__Directions for this task__
Given the material below, output exactly the lines from the line with "Screen dimensions: 650x793" to the line with "Collapse the Вспомогательный", both ends included, and no other lines.

__Raw data__
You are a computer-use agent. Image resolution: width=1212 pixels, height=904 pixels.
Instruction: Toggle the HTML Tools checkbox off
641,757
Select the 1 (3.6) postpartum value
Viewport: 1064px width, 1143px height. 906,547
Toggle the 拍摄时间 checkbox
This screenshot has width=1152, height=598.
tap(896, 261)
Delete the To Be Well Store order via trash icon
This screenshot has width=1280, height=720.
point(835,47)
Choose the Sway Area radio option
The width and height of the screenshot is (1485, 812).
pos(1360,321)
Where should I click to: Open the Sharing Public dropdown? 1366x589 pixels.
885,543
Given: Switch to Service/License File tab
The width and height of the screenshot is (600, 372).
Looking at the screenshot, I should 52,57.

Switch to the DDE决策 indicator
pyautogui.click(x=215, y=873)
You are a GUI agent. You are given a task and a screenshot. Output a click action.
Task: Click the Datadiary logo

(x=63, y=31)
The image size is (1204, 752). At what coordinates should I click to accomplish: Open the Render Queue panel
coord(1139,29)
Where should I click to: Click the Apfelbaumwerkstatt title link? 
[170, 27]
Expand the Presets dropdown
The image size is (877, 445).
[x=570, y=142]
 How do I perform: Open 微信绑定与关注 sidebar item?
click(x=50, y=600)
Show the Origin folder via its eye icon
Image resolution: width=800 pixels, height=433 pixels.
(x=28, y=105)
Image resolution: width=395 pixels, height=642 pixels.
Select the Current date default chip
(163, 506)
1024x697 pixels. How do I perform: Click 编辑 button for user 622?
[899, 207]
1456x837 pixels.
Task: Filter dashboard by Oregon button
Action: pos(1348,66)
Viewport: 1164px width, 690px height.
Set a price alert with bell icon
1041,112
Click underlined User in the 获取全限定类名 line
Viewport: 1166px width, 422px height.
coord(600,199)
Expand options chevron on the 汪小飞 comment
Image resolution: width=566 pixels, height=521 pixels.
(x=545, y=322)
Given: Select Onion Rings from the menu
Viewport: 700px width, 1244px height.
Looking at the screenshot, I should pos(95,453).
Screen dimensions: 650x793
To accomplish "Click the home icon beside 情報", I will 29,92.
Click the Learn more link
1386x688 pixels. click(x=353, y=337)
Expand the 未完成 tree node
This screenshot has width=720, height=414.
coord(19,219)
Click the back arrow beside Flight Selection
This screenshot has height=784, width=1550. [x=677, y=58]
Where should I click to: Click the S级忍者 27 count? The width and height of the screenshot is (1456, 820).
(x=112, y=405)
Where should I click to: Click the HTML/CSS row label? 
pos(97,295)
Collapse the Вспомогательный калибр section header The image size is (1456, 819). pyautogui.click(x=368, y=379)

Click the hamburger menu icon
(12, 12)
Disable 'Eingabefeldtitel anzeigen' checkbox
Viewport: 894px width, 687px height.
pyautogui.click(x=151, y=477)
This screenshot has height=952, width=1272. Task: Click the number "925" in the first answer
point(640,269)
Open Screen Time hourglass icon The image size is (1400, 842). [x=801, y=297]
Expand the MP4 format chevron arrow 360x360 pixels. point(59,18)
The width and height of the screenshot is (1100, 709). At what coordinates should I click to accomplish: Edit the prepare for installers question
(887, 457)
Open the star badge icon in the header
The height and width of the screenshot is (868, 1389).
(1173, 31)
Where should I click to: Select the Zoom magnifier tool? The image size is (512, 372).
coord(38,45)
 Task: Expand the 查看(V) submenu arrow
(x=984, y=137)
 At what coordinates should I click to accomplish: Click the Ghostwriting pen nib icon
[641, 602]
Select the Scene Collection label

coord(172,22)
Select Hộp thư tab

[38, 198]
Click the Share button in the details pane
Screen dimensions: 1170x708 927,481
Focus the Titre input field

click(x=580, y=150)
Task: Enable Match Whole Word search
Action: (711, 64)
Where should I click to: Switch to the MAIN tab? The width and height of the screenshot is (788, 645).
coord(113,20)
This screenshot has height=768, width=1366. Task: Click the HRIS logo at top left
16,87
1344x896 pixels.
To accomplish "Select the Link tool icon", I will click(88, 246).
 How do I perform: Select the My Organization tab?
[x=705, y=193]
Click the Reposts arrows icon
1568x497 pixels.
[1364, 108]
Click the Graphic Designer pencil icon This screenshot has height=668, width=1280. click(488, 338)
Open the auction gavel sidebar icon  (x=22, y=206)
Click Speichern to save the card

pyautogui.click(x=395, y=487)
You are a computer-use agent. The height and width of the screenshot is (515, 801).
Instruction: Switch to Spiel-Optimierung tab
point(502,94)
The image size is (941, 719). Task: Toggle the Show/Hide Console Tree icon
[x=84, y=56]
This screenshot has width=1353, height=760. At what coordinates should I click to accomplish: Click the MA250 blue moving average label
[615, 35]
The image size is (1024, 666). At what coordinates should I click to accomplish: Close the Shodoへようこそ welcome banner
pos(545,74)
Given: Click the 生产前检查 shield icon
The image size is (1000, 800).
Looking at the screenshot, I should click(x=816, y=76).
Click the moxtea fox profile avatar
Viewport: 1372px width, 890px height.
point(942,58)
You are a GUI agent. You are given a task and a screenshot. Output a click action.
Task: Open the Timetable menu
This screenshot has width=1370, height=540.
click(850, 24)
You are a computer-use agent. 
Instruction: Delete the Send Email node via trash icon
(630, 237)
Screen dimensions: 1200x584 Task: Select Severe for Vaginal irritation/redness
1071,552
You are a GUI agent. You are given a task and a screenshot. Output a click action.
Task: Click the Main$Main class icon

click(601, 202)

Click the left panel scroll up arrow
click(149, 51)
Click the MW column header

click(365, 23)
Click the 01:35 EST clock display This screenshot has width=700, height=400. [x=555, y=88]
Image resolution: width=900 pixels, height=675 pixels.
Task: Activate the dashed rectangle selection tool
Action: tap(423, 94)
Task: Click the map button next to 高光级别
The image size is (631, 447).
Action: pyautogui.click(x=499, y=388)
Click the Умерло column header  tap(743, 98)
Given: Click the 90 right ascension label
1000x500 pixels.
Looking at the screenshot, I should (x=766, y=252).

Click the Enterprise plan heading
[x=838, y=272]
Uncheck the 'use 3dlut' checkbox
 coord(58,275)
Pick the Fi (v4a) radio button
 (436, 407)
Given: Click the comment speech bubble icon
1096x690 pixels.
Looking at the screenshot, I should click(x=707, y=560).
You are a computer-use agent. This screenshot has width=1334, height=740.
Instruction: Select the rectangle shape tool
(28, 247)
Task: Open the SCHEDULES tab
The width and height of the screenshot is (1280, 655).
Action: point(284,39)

__Response box__
Screen dimensions: 650x793
To accomplish "Click the home icon beside 情報", I will 29,92.
Click the Learn more link
1386x688 pixels. click(x=353, y=337)
Expand the 未完成 tree node
This screenshot has width=720, height=414.
coord(19,219)
Click the back arrow beside Flight Selection
This screenshot has height=784, width=1550. [x=677, y=58]
Where should I click to: Click the S级忍者 27 count? The width and height of the screenshot is (1456, 820).
(x=112, y=405)
Where should I click to: Click the HTML/CSS row label? 
pos(97,295)
Collapse the Вспомогательный калибр section header The image size is (1456, 819). pyautogui.click(x=368, y=379)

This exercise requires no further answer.